## GOAL:
Extract all the lines of the data below and copy each one without changing a character.

(A block of data)
## begin
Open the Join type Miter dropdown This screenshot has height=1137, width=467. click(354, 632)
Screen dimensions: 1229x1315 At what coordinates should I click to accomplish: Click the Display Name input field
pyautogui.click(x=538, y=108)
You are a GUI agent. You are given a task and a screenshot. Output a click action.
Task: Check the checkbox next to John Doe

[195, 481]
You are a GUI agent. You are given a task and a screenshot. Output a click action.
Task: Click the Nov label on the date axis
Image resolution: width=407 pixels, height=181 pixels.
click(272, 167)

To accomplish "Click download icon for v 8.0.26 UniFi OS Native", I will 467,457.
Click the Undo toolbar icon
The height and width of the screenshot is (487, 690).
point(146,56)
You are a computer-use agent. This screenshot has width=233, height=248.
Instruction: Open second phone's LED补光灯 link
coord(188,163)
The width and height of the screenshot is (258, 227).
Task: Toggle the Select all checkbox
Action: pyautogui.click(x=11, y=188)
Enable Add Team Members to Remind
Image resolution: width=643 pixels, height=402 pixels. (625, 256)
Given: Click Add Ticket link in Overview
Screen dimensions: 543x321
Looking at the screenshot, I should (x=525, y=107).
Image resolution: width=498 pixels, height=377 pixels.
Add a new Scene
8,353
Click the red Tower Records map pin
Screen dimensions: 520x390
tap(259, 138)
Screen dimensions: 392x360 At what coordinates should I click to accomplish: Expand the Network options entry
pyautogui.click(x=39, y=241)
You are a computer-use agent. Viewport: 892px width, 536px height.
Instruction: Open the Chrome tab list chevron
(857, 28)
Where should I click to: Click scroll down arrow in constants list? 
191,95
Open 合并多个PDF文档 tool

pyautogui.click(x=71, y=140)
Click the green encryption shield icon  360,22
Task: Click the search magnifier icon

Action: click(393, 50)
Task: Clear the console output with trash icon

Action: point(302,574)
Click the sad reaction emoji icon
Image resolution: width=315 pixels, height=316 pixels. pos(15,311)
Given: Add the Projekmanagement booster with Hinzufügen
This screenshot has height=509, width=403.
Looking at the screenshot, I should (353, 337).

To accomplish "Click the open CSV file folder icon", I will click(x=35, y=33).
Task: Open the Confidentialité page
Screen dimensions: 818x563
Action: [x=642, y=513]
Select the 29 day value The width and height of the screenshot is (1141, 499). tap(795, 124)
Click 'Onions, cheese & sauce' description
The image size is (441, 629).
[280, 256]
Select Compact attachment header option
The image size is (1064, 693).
## end
## FINISHED TASK:
Open the Join type Miter dropdown This screenshot has height=1137, width=467. click(354, 632)
Screen dimensions: 1229x1315 At what coordinates should I click to accomplish: Click the Display Name input field
pyautogui.click(x=538, y=108)
You are a GUI agent. You are given a task and a screenshot. Output a click action.
Task: Check the checkbox next to John Doe

[195, 481]
You are a GUI agent. You are given a task and a screenshot. Output a click action.
Task: Click the Nov label on the date axis
Image resolution: width=407 pixels, height=181 pixels.
click(272, 167)

To accomplish "Click download icon for v 8.0.26 UniFi OS Native", I will 467,457.
Click the Undo toolbar icon
The height and width of the screenshot is (487, 690).
point(146,56)
You are a computer-use agent. This screenshot has width=233, height=248.
Instruction: Open second phone's LED补光灯 link
coord(188,163)
The width and height of the screenshot is (258, 227).
Task: Toggle the Select all checkbox
Action: pyautogui.click(x=11, y=188)
Enable Add Team Members to Remind
Image resolution: width=643 pixels, height=402 pixels. (625, 256)
Given: Click Add Ticket link in Overview
Screen dimensions: 543x321
Looking at the screenshot, I should (x=525, y=107).
Image resolution: width=498 pixels, height=377 pixels.
Add a new Scene
8,353
Click the red Tower Records map pin
Screen dimensions: 520x390
tap(259, 138)
Screen dimensions: 392x360 At what coordinates should I click to accomplish: Expand the Network options entry
pyautogui.click(x=39, y=241)
You are a computer-use agent. Viewport: 892px width, 536px height.
Instruction: Open the Chrome tab list chevron
(857, 28)
Where should I click to: Click scroll down arrow in constants list? 
191,95
Open 合并多个PDF文档 tool

pyautogui.click(x=71, y=140)
Click the green encryption shield icon  360,22
Task: Click the search magnifier icon

Action: click(393, 50)
Task: Clear the console output with trash icon

Action: point(302,574)
Click the sad reaction emoji icon
Image resolution: width=315 pixels, height=316 pixels. pos(15,311)
Given: Add the Projekmanagement booster with Hinzufügen
This screenshot has height=509, width=403.
Looking at the screenshot, I should (353, 337).

To accomplish "Click the open CSV file folder icon", I will click(x=35, y=33).
Task: Open the Confidentialité page
Screen dimensions: 818x563
Action: [x=642, y=513]
Select the 29 day value The width and height of the screenshot is (1141, 499). tap(795, 124)
Click 'Onions, cheese & sauce' description
The image size is (441, 629).
[280, 256]
Select Compact attachment header option
The image size is (1064, 693).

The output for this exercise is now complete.